The result is a feed that reads like a wire service, not a Reddit front page. Titles are informative at a glance. Items are tagged by topic. The reader — future-me, mostly — can scan five items in thirty seconds and know whether anything happened today.

The keyboard wire landing page showing two days of curated items — source badges, topic tags, thumbnails, and Techmeme-style headlines.
The live site. Each item carries its source, topic tags, and a rewritten headline. A quiet day with two items is a correct day.

Where we are

A strict filter, a Techmeme-style rewrite pass, and topic tags. The feed reads like a wire service desk edited it.


A newsboy running down a street at dawn, fresh papers bundled under his arm, city waking behind him.

Section seven

The next edition

What's next

Forum thread summarization, state tracking over time, and the template for building your own wire on any topic.

The natural next source is Geekhack — specifically, its group buy threads. A group buy is a community-organized bulk order for a custom keyboard or keycap set. They have lifecycle states: Interest Check → Group Buy open → closed → in production → shipping → delivered. The status lives in forum threads that span months, buried in pages of comments.

This is a harder problem than link aggregation. You can't just check "is this new?" — you need to track thread state over time, detect when status changes, and condense a 40-page thread into a single current-status summary. It extends the source taxonomy one more step: structured APIs → semi-structured email → unstructured forum threads.

The architecture supports it cleanly. A new ingest script, a new classification prompt, the same downstream pipeline. The local model is already free; the only cost is writing the state-tracking logic.

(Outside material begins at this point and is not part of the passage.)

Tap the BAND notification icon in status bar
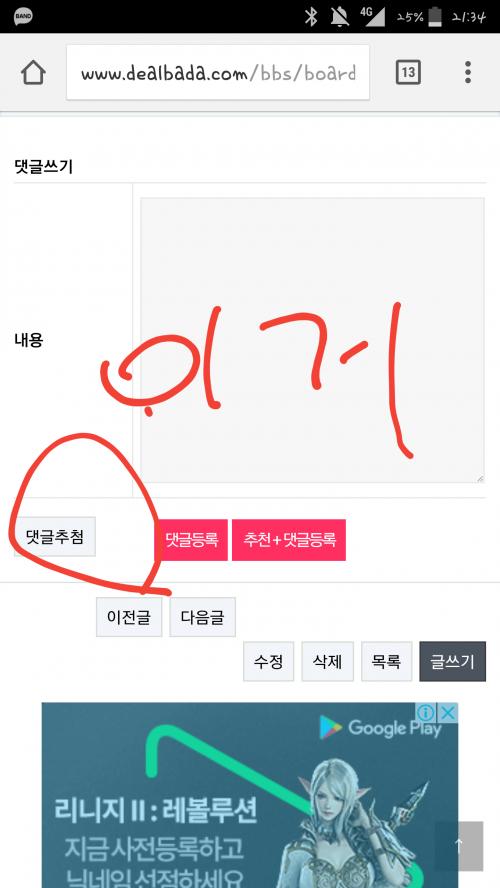500x888 pixels. point(23,16)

Pick a niche. Pick a source. Write a classifier prompt. Iterate.

That's the recipe. The pipeline scripts are in the repo. The classifier prompts are the taste layer — the part you swap in for your domain. The plumbing is reusable; the editorial judgment is yours.

Where we are

A working wire service. Zero cost. Full control. And a pattern that generalizes to any niche you care about deeply enough to have taste in.


Roll your own wire

The short version. The repo README has the full setup guide.

  1. Pick your niche. Something you know well enough to have editorial taste in. If you can't articulate what "noise" looks like for this topic, you're not ready to write a classifier prompt.
  2. Pick one source. HN Algolia, Reddit JSON, an RSS feed — anything with a free API and structured output. Start with one. Prove the concept.
  3. Write your classifier prompt. Binary: INCLUDE or EXCLUDE. Default to exclude. Add worked examples of false positives. This is the product — spend time here.
  4. Prototype with a remote model. Claude, GPT-4, whatever you have access to. Iterate on the prompt conversationally. Don't optimize yet.
  5. Go local when you're confident. Install Ollama. Pull a capable 30B+ model. Point your scripts at localhost. Backtest a week of historical data to validate.
  6. Add enrichment now that inference is free. Topic tags, headline rewrites, image fetching. Each step is a small script that reads stdin and writes stdout.
  7. Publish. Static HTML to GitHub Pages. An RSS feed. Optional Slack delivery. Cron it and walk away.

The code is at github.com/malpern/keyboard-wire. Fork it, swap in your taste, and run your own edition.